Text under study -
Add messaging platform enhancements: STT, stickers, Discord UX, Slack, pairing, hooks

Major feature additions inspired by OpenClaw/ClawdBot integration analysis: Voice Message Transcription (STT): - Auto-transcribe voice/audio messages via OpenAI Whisper API - Download voice to ~/.hermes/audio_cache/ on Telegram/Discord/WhatsApp - Inject transcript as text so all models can understand voice input - Configurable model (whisper-1, gpt-4o-mini-transcribe, gpt-4o-transcribe) Telegram Sticker Understanding: - Describe static stickers via vision tool with JSON-backed cache - Cache keyed by file_unique_id avoids redundant API calls - Animated/video stickers get emoji-based fallback description Discord Rich UX: - Native slash commands (/ask, /reset, /status, /stop) via app_commands - Button-based exec approvals (Allow Once / Always Allow / Deny) - ExecApprovalView with user authorization and timeout handling Slack Integration: - Full SlackAdapter using slack-bolt with Socket Mode - DMs, channel messages (mention-gated), /hermes slash command - File attachment handling with bot-token-authenticated downloads DM Pairing System: - Code-based user authorization as alternative to static allowlists - 8-char codes from unambiguous alphabet, 1-hour expiry - Rate limiting, lockout after failed attempts, chmod 0600 on data - CLI: hermes pairing list/approve/revoke/clear-pending Event Hook System: - File-based hook discovery from ~/.hermes/hooks/ - HOOK.yaml + handler.py per hook, sync/async handler support - Events: gateway:startup, session:start/reset, agent:start/step/end - Wildcard matching (command:* catches all command events) Cross-Channel Messaging: - send_message agent tool for delivering to any connected platform - Enables cron job delivery and cross-platform notifications Human-Like Response Pacing: - Configurable delays between message chunks (off/natural/custom) - HERMES_HUMAN_DELAY_MODE env var with min/max ms settings Warm Injection Message Style: - Retrofitted image vision messages with friendly kawaii-consistent tone - All new injection messages (STT, stickers, errors) use warm style Also: updated config migration to prompt for optional keys interactively, bumped config version, updated README, AGENTS.md, .env.example, cli-config.yaml.example, install scripts, pyproject.toml, and toolsets.

Raw data -
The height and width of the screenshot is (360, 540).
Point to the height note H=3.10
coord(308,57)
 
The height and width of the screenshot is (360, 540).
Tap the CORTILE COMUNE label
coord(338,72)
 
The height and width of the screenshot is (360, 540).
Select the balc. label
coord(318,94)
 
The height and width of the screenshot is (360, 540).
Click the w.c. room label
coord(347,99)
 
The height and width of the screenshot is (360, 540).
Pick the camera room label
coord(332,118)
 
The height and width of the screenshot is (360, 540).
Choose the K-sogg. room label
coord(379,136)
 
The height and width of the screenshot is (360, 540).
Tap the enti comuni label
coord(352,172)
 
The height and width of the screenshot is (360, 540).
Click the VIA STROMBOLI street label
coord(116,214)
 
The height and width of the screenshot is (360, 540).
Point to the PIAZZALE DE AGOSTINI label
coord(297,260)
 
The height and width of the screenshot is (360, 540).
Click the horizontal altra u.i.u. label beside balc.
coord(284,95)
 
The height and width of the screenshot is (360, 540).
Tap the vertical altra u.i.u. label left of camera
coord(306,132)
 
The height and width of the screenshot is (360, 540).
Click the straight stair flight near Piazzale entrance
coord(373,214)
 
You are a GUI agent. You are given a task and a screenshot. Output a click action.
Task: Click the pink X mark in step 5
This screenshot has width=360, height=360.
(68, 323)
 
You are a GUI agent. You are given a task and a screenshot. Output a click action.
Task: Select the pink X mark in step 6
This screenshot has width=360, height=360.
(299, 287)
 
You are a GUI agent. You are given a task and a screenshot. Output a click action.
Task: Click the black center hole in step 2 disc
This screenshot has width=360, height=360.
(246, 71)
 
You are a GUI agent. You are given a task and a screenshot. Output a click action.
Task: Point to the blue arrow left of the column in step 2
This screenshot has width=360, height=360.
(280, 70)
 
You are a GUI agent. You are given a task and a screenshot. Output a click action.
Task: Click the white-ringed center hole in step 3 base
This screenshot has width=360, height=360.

What you have to do - Name every native Discord slash command in the change summary.

Expected output - /ask, /reset, /status, /stop